Aside from trips abroad, extracurricular activities include the Combined Cadet Force, Model United Nations, a Debating Club, Wildlife Club, "Stock Market Club", "Model Rockets", and "Middle School Textiles Club".

The school was involved in the establishment of the education charity United World Schools and since 2010 has funded a Partner School in Cambodia through co-curricular activities.

===Sport===
Within the school grounds is a sports centre containing a multi-purpose hall, gymnasium, squash courts, weight lifting room, and dance rooms. The school has off-site sports grounds at Hilsea, which include various pitches as well as a pavilion. The school frequently uses the HMS Temeraire grounds for rugby and hockey during the winter season, as well as Governors Green in Portsmouth for other activities.

===CCF===
The school has a Combined Cadet Force open to pupils in Year 9 and above, which has Army, Royal Air Force, and Royal Navy sections.

===Music===
In an article in the September 2006 BBC Music Magazine, the following was written about the music at PGS:

At Portsmouth Grammar School, the musical opportunities put those of other, better known establishments to shame. With its own composer in residence...Links with the London Mozart Players mean that scholars get the chance to perform a concerto with a professional ensemble... Commissions for the school include works by Sally Beamish, Lynne Plowman, and Sir Peter Maxwell Davies.
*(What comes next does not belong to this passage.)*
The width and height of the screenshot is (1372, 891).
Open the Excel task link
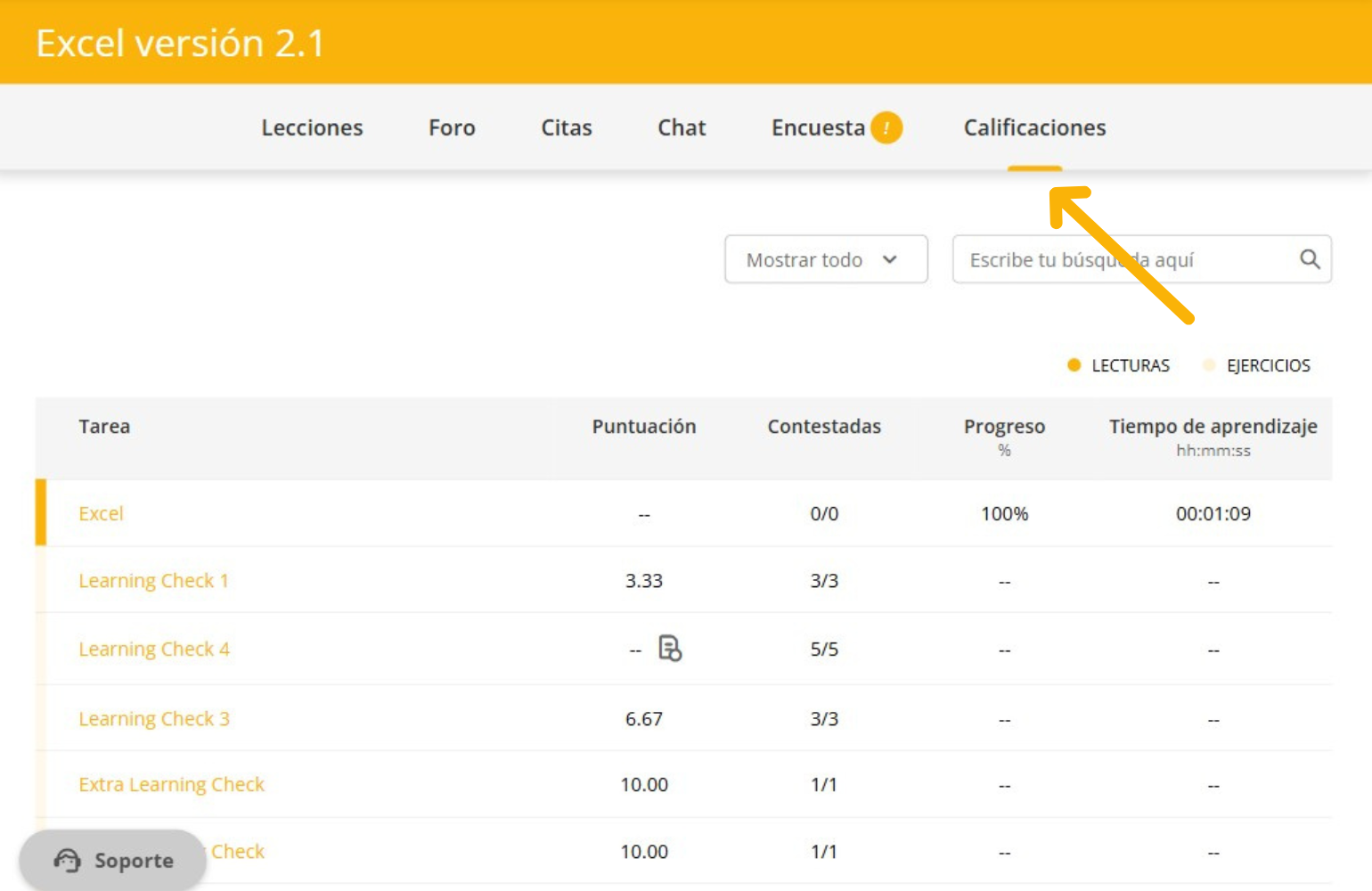pyautogui.click(x=101, y=513)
There are several ensembles that perform regularly, many conducted by the school's associate conductor, Nicolae Moldoveanu. The PGS Chamber Choir sang at the Festival of Remembrance at the Royal Albert Hall in 2005 and went on tour to Salzburg at Christmas 2006. The Choir also sings regularly with the London Mozart Players and upholds an annual tradition of singing Evensong at Christ Church, Oxford.

===Politics===
The school has run mock elections for notable elections that have occurred at the time. In 2010, the History & Politics Department organised school elections for the 2010 UK election, where the school narrowly elected the Conservative Party, whilst in the 2012 US election the school voted in favour of the Democrats.

==Old Portmuthians==

Alumni are known as Old Portmuthians and may join The Old Portmuthian Club, founded in 1885. Notable OPs include:

- William Nickerson VC (1875–1954), physician and soldier.
- Wally Hammond (1903–1965), captain of the England cricket team.
- G. E. L. Owen (1922–1982), classicist and philosopher.
- James Clavell (1924–1994), novelist, director and, notably, the screenwriter of 1963 film, The Great Escape.
- Sir Peter Viggers (1938–2020), Conservative MP for Gosport (1974–2010), gained national attention during the parliamentary expenses scandal for claiming £1,645 on a duck house at his constituency home.
- Fred Dinenage (1942–), presenter of ITV's local news programme, Meridian Tonight
- Paul Jones (1942–), singer with Manfred Mann (1962–1966) and presenter of The Blues Show on BBC Radio 2 (1986–2018)
- Ian Osterloh (1960–), clinical researcher attributed with the creation of 'Viagra' as well as numerous cardiovascular drugs
- Mel Stride (1961–), Conservative MP for Central Devon (2010–present), current Shadow Chancellor of the Exchequer (2024–present) and former Secretary of State for Work and Pensions (2022–2024)
- Jock Clear (1963–), senior performance engineer working for Scuderia Ferrari in Formula One racing and former race engineer for Lewis Hamilton (2013–14). He is now the driver coach for Charles Leclerc.
- Ed Richards (1965–), Chief Executive of Ofcom and former special adviser to Prime Ministers Tony Blair and Gordon Brown
- Roger Black (1966–), Olympic athlete (silver medalist)
- Murray Gold (1969–), TV, film and stage composer, whose work notably includes Doctor Who, since 2005
- James Bobin (1972–), film director, writer and producer; directed the high-grossing 2011 film, The Muppets and its 2014 sequel
- Rick Edwards (1979-), television personality, journalist, author and host of Impossible
- Mike Wozniak (1979–), comedian, actor and host of Junior Taskmaster
- Ant Middleton (1981–), former special forces soldier, writer, political and television personality and former host of SAS: Who Dares Wins
- Isaac Waddington (1999–), singer, pianist and finalist on the ninth series of Britain's Got Talent
- Charlie Dean (2000–), professional English cricketer for the England women's cricket team

==See also==
- List of English and Welsh endowed schools (19th century)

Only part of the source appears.